Dura vida de torcedor. Vida de Gado

“… Vocês que fazem parte dessa massa…”
por Erlandsson Oliveira*

Vergonha! Medo! Selvageria! Indecência! Desrespeito!

Assim defino o que vivenciei ontem nos portões de acesso ao Morumbi. A culpa, em sua maior parte, deve ser atribuída à péssima empresa Zetks e seus colaboradores. Essa empresa vendeu a imagem de moderna e organizada, mas o serviço que ela presta é medíocre e vergonhoso. Que saudade da antiga empresa!  Procurem as reclamações sobre a Zetks na internet e verão que não sou o único descontente.

Dias atrás, eu enviei um email e alertei sobre o péssimo serviço prestado. Procurei ser simpático e citei que rezaria para Nossa Senhora das Arquibancadas… Não tiveram nem a dignidade de me responder. Mas agora a coisa é séria: eu contratei o plano Fabuloso, que me garante acesso à todos os jogos do São Paulo FC, quando este for mandante. Tive problemas para entrar contra o Mogi-Mirim, Catanduvense e Santos. Como já disse, alertei-os. E ontem cheguei ao ápice: simplesmente não entrei no Morumbi. Antes de continuar minha reclamação, uma pegunta: eu serei ressarcido?

Queria ter entrado e visto o lindo gol da Ponte Preta, comemorado o gol do Casemiro, a virada com o Lucas, sofrido com a possibilidade da desclassificação, gritado fora Juvenal, vibrado com o gol do Luís Fabiano e depois delirar aliviado com a classificação. Mas não: minha noite acabou em um boteco, assistindo pela televisão, na companhia dos meus amigos.

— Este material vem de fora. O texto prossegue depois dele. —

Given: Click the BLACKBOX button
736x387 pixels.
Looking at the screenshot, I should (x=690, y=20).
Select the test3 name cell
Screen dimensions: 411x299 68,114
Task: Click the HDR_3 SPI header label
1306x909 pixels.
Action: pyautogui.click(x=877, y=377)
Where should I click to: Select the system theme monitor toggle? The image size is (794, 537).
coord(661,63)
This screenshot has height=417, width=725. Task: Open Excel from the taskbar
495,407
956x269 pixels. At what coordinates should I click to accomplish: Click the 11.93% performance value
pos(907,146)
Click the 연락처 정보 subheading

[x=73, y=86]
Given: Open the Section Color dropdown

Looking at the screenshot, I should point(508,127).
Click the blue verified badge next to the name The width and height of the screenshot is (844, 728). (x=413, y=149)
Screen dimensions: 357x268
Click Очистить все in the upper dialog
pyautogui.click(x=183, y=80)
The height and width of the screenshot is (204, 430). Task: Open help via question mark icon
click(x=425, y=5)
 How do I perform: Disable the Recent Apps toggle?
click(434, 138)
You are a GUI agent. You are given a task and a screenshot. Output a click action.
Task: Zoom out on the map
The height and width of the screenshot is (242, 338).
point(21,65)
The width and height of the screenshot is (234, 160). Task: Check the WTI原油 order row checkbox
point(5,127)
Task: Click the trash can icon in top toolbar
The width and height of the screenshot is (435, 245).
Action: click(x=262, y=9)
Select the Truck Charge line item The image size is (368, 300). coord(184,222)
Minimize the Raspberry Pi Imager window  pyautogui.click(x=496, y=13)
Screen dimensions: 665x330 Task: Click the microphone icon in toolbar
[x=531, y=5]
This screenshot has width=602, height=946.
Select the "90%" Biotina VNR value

Chegamos e fomos para a imensa fila. Faltavam aproximadamente 40 minutos para o jogo começar. No local onde nós chegamos, nós ficamos. Tumulto e desorganização impediam que o acesso às arquibancadas fosse possível. Mesmo com toda tecnologia existente no mercado, a high-tech Zetks controla o acesso dos torcedores através de uma planilha de papel. Um funcionário pega o cartão (que não tem uma mísera tarja magnética), vai até um outro funcionário que fica com a lista impressa nas mãos, procura o nome do “sócio-sofredor” e após encontrar o nome, um terceiro funcionário é acionado, para passar o cartão magnético que libera o acesso. Isso é feito para cada torcedor, de forma individual, quase artesanal. Parece burocracia de órgão público! O preço disso? R$ 1.920,00 no Plano Fabuloso, dividido por três amigos, ao custo de R$ 640,00 para cada um por ano.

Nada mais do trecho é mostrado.